Stored data entries

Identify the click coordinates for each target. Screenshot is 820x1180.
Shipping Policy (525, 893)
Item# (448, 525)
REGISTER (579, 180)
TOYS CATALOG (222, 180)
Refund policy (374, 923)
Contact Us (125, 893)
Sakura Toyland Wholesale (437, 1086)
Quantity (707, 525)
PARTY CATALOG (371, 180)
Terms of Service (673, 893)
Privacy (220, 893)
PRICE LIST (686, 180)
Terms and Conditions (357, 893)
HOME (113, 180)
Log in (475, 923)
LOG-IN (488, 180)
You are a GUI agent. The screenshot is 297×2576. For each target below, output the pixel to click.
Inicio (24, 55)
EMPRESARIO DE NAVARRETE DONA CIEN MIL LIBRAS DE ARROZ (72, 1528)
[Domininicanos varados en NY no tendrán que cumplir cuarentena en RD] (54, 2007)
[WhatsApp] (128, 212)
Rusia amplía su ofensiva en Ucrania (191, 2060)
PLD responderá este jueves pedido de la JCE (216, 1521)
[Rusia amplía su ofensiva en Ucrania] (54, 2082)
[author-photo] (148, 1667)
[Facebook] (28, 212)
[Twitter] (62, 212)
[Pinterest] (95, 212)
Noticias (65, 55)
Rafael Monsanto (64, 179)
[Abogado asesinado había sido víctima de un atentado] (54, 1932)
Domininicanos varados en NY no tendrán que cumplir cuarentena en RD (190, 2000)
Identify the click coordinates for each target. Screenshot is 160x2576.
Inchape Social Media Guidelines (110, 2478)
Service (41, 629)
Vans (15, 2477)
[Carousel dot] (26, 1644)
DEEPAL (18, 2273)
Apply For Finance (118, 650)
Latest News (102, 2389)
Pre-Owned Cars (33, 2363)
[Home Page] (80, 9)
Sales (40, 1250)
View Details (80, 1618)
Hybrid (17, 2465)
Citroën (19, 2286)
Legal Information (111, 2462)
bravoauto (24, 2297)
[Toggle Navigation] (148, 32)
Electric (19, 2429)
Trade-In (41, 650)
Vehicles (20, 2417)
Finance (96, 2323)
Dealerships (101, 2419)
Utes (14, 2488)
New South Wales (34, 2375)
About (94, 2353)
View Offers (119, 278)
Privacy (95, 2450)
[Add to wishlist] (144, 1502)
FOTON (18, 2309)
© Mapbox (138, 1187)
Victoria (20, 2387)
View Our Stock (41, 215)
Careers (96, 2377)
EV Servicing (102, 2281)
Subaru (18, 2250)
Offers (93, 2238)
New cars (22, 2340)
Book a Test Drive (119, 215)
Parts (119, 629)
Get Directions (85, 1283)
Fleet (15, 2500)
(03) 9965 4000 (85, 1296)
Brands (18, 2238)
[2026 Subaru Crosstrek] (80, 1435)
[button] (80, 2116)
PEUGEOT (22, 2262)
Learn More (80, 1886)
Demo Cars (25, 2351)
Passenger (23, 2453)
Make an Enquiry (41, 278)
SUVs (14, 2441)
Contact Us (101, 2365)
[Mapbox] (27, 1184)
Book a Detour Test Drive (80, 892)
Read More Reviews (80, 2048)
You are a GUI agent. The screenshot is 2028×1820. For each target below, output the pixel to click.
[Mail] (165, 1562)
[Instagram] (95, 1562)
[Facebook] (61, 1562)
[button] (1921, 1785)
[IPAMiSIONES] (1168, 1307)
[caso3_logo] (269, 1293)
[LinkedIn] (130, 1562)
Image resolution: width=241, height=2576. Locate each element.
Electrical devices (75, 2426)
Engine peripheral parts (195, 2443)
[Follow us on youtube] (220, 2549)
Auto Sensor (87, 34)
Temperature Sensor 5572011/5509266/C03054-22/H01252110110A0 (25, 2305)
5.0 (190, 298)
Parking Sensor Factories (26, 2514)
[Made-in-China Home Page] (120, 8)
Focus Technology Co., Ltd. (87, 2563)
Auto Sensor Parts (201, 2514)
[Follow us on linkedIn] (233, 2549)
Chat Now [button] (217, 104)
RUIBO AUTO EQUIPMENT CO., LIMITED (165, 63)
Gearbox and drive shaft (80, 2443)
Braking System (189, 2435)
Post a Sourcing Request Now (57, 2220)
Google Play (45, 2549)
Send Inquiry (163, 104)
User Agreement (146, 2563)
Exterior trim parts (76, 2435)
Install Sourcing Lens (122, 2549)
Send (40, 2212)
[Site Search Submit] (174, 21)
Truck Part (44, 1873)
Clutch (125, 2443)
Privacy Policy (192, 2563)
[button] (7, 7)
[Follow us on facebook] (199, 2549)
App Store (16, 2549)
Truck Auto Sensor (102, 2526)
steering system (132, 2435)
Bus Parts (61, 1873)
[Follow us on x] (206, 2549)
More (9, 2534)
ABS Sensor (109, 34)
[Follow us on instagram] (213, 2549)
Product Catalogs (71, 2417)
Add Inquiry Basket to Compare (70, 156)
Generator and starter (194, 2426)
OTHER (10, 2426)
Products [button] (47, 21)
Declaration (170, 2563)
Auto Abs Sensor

Your instructions> Every line above from the line with "You are a GUI agent. The screenshot is 297×2576." to the line with "bravoauto (24, 2297)", inclusive, must be returned exactly; no other line belongs in the reply.

The completed task>
You are a GUI agent. The screenshot is 297×2576. For each target below, output the pixel to click.
Inicio (24, 55)
EMPRESARIO DE NAVARRETE DONA CIEN MIL LIBRAS DE ARROZ (72, 1528)
[Domininicanos varados en NY no tendrán que cumplir cuarentena en RD] (54, 2007)
[WhatsApp] (128, 212)
Rusia amplía su ofensiva en Ucrania (191, 2060)
PLD responderá este jueves pedido de la JCE (216, 1521)
[Rusia amplía su ofensiva en Ucrania] (54, 2082)
[author-photo] (148, 1667)
[Facebook] (28, 212)
[Twitter] (62, 212)
[Pinterest] (95, 212)
Noticias (65, 55)
Rafael Monsanto (64, 179)
[Abogado asesinado había sido víctima de un atentado] (54, 1932)
Domininicanos varados en NY no tendrán que cumplir cuarentena en RD (190, 2000)
Identify the click coordinates for each target. Screenshot is 160x2576.
Inchape Social Media Guidelines (110, 2478)
Service (41, 629)
Vans (15, 2477)
[Carousel dot] (26, 1644)
DEEPAL (18, 2273)
Apply For Finance (118, 650)
Latest News (102, 2389)
Pre-Owned Cars (33, 2363)
[Home Page] (80, 9)
Sales (40, 1250)
View Details (80, 1618)
Hybrid (17, 2465)
Citroën (19, 2286)
Legal Information (111, 2462)
bravoauto (24, 2297)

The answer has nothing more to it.